In the aftermath of the June 12 mass shooting in Orlando, Florida, that left 49 people dead and over 50 wounded, the U.S. Senate will debate several gun control amendments Monday. The amendments focus on the terrorism watch list, background checks and mental health.
Following years of mass shootings in the U.S., the Orlando attack marked the highest death toll in modern history when gunman Omar Mateen entered the Pulse nightclub and opened fire on patrons. A live stream of the Senate’s debate is available here and begins at 3 p.m. EDT.
With entrenched political opinions on gun control and the 2016 election looming, it remains unclear if the debate will bring about any changes. A series of roll call votes are expected to take place starting at 5:30 p.m. EDT, Politico reported. All proposals need 60 votes to move ahead.
As part of the debate, politicians will examine California Sen. Diane Feinstein’s draft measure that would prevent anyone listed on the federal terrorism watch list or other terror-related databases from purchasing any kind of firearms or explosives. The measure from the Democratic lawmaker failed to gain enough support following a mass shooting in San Bernardino, California, in December 2015 that left 14 people dead, the New York Times reported.

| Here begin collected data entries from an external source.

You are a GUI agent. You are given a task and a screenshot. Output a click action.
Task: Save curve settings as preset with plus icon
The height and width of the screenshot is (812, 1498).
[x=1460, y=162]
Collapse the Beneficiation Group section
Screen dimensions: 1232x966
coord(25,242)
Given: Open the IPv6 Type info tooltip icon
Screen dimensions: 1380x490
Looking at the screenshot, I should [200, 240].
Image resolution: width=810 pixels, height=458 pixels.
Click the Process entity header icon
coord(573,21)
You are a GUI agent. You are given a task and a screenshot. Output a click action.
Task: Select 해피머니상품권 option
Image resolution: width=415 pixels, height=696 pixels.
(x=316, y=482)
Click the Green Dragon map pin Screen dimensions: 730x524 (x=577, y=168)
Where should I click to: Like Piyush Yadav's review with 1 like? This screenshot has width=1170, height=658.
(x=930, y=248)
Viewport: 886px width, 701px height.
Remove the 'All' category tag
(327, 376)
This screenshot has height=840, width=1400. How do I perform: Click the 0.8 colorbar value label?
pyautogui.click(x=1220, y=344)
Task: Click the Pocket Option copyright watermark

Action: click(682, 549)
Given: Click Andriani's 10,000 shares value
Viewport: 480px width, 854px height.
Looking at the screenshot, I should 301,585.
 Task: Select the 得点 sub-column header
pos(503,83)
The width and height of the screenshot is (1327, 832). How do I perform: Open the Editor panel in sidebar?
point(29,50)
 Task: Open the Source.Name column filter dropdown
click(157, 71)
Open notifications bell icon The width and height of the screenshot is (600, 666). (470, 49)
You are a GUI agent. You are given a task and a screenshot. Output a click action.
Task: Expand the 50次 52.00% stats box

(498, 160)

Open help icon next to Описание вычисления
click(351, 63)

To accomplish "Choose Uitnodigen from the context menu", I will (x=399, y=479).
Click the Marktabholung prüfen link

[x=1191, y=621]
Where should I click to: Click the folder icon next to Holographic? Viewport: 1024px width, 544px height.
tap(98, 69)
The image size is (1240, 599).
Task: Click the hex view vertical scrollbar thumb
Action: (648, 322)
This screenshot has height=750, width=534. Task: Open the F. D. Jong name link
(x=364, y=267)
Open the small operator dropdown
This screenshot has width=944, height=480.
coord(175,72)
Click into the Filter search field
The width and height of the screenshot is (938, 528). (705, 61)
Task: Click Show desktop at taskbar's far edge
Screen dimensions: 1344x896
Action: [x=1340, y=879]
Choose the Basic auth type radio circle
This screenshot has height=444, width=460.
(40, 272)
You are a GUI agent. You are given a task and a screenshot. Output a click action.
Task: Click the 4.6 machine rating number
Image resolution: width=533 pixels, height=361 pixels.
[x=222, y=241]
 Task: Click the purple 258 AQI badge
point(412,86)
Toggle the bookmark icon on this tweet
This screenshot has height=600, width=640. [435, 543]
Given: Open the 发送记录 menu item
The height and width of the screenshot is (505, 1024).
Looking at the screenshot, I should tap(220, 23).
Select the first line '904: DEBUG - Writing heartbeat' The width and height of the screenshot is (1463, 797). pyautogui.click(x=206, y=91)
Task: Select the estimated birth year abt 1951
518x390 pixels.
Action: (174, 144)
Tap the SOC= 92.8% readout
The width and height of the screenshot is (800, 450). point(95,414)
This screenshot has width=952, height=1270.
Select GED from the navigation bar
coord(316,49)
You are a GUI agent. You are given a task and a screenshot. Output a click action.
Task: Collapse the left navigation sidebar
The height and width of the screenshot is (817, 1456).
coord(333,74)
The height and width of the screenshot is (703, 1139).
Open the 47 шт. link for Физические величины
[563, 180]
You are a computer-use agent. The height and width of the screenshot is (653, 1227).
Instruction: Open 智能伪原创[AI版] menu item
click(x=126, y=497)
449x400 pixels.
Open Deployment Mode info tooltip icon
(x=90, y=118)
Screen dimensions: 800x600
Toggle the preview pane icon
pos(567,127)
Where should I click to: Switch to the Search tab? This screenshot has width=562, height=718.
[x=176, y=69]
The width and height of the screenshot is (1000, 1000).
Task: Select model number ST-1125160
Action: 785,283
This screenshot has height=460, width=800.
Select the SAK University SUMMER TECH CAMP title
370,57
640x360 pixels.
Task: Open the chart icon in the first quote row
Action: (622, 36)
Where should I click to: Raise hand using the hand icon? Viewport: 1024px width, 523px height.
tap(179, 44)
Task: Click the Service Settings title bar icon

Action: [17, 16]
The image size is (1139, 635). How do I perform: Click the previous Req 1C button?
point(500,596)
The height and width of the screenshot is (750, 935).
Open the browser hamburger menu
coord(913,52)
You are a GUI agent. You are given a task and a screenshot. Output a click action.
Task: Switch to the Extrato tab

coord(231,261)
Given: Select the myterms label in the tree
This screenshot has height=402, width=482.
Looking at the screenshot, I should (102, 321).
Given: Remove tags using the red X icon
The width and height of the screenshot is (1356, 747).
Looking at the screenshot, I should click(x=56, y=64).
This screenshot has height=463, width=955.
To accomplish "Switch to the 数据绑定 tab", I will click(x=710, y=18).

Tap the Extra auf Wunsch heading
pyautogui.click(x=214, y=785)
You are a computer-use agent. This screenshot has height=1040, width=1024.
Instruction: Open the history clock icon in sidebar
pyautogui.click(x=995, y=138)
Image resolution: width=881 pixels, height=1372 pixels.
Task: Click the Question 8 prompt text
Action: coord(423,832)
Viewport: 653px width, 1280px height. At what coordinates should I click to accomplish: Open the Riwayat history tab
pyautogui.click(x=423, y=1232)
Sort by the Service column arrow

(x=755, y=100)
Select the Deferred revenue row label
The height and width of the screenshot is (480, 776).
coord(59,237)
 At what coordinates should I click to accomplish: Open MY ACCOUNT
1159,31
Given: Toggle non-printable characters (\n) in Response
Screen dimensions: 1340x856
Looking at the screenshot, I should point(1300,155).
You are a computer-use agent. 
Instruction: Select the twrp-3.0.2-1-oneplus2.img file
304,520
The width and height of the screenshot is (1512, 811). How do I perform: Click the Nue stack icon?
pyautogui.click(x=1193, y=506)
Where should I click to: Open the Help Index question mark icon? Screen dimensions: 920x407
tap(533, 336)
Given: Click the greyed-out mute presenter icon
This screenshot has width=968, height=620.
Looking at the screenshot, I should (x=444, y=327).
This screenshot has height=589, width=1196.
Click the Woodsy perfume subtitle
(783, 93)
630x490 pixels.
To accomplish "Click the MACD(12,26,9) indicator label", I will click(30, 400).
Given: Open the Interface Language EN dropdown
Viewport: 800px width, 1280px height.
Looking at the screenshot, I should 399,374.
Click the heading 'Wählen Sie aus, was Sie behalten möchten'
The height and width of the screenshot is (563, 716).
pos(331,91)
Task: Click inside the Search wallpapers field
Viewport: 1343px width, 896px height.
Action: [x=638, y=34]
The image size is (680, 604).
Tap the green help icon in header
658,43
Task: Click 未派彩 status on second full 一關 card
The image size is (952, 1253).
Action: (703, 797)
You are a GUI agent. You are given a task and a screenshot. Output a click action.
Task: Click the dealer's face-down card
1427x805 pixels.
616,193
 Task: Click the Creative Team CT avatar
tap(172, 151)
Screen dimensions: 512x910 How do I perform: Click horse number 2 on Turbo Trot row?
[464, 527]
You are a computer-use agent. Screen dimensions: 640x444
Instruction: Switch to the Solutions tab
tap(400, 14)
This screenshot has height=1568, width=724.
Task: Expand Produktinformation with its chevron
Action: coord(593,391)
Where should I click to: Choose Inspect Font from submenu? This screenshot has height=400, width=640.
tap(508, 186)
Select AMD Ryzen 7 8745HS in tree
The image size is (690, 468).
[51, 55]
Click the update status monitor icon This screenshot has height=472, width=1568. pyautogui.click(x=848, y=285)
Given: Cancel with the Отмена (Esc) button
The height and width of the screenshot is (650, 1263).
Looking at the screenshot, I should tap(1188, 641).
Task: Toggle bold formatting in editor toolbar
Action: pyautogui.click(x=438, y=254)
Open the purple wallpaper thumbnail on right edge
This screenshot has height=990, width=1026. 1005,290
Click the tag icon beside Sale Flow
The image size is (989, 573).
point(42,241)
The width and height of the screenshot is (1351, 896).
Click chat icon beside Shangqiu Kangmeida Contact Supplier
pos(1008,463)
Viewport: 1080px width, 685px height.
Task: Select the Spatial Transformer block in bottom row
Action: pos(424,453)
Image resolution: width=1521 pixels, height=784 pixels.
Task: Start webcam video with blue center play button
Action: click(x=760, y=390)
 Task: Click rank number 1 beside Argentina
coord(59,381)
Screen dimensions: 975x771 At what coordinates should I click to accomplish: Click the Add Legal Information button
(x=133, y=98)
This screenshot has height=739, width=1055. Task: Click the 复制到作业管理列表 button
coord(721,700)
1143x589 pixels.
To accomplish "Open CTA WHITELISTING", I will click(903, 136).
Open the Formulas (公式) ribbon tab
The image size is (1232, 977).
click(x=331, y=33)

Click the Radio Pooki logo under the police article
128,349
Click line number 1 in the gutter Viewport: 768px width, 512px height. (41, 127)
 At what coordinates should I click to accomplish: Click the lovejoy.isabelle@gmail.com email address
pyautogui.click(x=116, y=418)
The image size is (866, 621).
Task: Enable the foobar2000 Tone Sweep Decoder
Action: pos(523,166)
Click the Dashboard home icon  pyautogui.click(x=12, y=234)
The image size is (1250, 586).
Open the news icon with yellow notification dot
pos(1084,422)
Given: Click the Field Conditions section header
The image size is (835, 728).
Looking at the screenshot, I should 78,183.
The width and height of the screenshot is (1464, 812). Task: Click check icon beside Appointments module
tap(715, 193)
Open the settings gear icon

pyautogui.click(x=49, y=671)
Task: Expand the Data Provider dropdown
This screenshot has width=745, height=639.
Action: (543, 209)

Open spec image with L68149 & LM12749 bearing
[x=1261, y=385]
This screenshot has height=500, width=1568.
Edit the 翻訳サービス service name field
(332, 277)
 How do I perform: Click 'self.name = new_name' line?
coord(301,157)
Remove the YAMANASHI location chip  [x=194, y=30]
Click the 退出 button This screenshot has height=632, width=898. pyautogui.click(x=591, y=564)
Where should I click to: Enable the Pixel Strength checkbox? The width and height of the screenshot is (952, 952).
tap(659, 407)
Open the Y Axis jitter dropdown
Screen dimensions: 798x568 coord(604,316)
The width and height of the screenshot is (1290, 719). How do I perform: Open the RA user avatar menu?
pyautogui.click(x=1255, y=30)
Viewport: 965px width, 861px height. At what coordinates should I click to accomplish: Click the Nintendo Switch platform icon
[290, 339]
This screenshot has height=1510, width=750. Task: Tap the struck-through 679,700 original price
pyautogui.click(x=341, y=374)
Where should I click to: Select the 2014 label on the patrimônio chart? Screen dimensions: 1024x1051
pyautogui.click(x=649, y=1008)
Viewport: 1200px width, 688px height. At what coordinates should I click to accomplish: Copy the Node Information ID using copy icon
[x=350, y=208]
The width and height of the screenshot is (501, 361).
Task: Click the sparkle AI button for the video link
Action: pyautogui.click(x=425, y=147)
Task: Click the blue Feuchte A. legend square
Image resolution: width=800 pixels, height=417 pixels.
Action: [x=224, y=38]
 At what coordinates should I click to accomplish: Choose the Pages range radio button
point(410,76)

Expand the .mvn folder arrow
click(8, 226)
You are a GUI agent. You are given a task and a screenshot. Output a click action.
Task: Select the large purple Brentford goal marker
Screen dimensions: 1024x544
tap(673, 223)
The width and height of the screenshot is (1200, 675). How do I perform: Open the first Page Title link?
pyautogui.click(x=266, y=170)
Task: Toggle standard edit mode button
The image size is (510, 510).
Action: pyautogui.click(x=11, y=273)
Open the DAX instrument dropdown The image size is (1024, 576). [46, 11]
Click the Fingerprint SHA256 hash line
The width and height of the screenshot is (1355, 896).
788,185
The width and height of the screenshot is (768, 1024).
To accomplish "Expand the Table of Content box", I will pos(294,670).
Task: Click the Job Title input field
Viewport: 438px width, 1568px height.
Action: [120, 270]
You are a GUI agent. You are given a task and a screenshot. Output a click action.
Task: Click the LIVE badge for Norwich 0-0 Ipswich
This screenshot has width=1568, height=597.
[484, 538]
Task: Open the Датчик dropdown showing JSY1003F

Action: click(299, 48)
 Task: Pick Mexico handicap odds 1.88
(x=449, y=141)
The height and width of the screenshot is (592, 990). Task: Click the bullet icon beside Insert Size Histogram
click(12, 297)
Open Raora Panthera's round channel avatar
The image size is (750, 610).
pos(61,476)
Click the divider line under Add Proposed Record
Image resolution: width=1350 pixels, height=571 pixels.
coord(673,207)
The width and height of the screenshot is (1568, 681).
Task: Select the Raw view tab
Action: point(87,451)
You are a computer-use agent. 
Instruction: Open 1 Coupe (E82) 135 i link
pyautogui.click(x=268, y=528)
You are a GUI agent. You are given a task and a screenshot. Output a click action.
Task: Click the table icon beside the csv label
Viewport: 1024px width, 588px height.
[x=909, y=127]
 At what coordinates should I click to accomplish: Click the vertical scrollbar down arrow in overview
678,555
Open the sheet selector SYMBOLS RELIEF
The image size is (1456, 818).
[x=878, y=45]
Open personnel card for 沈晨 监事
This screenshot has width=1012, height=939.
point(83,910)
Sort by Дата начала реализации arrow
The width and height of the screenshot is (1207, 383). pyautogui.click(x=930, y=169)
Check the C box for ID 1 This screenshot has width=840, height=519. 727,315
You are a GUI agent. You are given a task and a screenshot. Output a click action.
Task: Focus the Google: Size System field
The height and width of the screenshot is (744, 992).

Republicans have argued that Feinstein’s proposal is too wide-reaching and have put forth another proposal in response that would install a 72-hour review period for anyone on a terrorism watch list trying to purchase a firearm. The National Rifle Association has backed the proposal, arguing due process must be in place to remove people from watch lists who have been mistakenly placed on them.
“We’re going to take a deep breath and make sure that this is done correctly so that the policy of making sure that the authorities know, and have time to respond to, if a person who was on a terrorist watch list is trying to buy a gun, that they’re notified,” Speaker of the House Paul Ryan said on “Meet the Press” Sunday.
The Senate will also examine a measure put forward by Democratic Sen. Christopher Murphy of Connecticut that would tighten background checks on purchases of firearms over the internet and at gun shows. In response to Murphy’s measure, Republicans have put forth one that would increase funding to the National Instant Criminal Background Checks System and revise legal definitions regarding mental health and gun ownership.
“I’m in this for the long haul,” Murphy said. “I can’t tell you the response I’ve received from people who have never cared about this issue before.”